The beginning of the ending

The cardiothoracic surgeon said I could leave on Day 4 after the bypass, but I was reluctant. Having a huge incision in my sternum and not having medical people around me were two reasons I felt nervous about leaving the hospital.

I went home on Day 6 post-surgery. Almost 3 weeks after admission. And it was all right.

This post is about what it was like to return home after heart surgery.

Nobody told me there’d be days like this

My favourite place was a comfy armchair with a footstool and a throw rug over me. Here I was able to multi-task:

  • Read
  • Snooze
  • Email & SMS people
  • Doze
  • Make lists
  • Sleep
  • Talk with visitors
  • Nap
  • Play Quiz-Up


Halter monitor Quiz Up

Even Quiz Up asked me heart questions!


For the first 2 weeks, it was hard to concentrate and make decisions. I was moving through molasses. Thoughts plodded heavily in my foggy skull. Even yawning was an effort.

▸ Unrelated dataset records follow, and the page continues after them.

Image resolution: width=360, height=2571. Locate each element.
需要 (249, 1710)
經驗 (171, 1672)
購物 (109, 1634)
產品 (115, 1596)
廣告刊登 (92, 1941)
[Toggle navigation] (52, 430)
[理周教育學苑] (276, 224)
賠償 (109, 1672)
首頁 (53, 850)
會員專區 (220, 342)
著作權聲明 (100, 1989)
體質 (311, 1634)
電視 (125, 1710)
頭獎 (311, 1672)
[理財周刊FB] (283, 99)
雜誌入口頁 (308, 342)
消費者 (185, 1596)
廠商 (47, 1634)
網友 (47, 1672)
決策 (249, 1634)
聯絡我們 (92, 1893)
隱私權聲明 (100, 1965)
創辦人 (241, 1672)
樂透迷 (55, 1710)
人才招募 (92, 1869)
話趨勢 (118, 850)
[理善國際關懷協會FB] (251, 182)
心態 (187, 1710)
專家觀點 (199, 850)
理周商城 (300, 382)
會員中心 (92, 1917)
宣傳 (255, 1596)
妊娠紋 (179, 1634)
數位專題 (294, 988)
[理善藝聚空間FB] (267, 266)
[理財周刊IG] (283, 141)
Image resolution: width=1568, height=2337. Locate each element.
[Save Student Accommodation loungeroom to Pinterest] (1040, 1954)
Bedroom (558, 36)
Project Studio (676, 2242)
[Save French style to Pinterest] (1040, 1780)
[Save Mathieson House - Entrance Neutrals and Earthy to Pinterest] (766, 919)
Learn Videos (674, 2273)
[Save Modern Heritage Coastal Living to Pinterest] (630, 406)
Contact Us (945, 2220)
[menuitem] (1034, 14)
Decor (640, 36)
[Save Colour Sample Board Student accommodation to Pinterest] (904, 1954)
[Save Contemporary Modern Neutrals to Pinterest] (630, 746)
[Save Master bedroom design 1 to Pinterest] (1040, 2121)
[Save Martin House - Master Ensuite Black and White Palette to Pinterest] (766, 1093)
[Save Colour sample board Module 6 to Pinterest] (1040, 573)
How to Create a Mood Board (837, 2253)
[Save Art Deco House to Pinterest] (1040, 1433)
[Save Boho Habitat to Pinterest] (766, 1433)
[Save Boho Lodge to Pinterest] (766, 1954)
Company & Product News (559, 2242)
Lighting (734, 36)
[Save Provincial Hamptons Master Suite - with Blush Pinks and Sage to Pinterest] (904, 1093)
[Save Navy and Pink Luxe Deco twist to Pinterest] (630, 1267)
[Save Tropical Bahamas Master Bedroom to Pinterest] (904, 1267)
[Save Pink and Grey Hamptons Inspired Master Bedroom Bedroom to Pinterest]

Maybe it was the after-effects from the general anaesthetic. Those effects are worse if you are elderly – which thankfully I am not.

After a few days of this, I saw my GP. He halved the dose of the beta blocker (metoprolol) because my blood pressure was pretty low (78/56); also likely contributing to the head fog and lethargy.

Exercise, clothes and nerves (unrelated to catwalk models)

I kept up with the exercises the hospital physiotherapist gave me. They were helping and the reps were getting easier.

I walked twice a day, gradually increasing the duration/distance. Wow, that first walk! My husband walked 100 metres up the road with me. I’d never noticed the slight gradient on that pavement before, nor all the leaves, fallen twigs and gum-nuts. I was shattered.

My body hurt terribly. The incisions were sore; my soft tissues and bones were realigning. It was very difficult to get comfortable in bed. I used pillows to partially prop myself up. Lying on my side was out of the question until my sternum had healed more.

But now, let me tell you about Nerve Pain.

“Nothing” feels like nerve pain. Because it’s numb (doh!) And if it’s not numb, then the sensation is horrendously intense. I had nerve pain around the incisions (my lower leg and sternum) and in the upper left quadrant of my chest.

I took Lyrica (pregabalin) tablets for the nerve pain. I was glad to be weaned off those – I’m not convinced they helped me much and the warnings were scary.

As for clothes? OMG, don’t talk to me!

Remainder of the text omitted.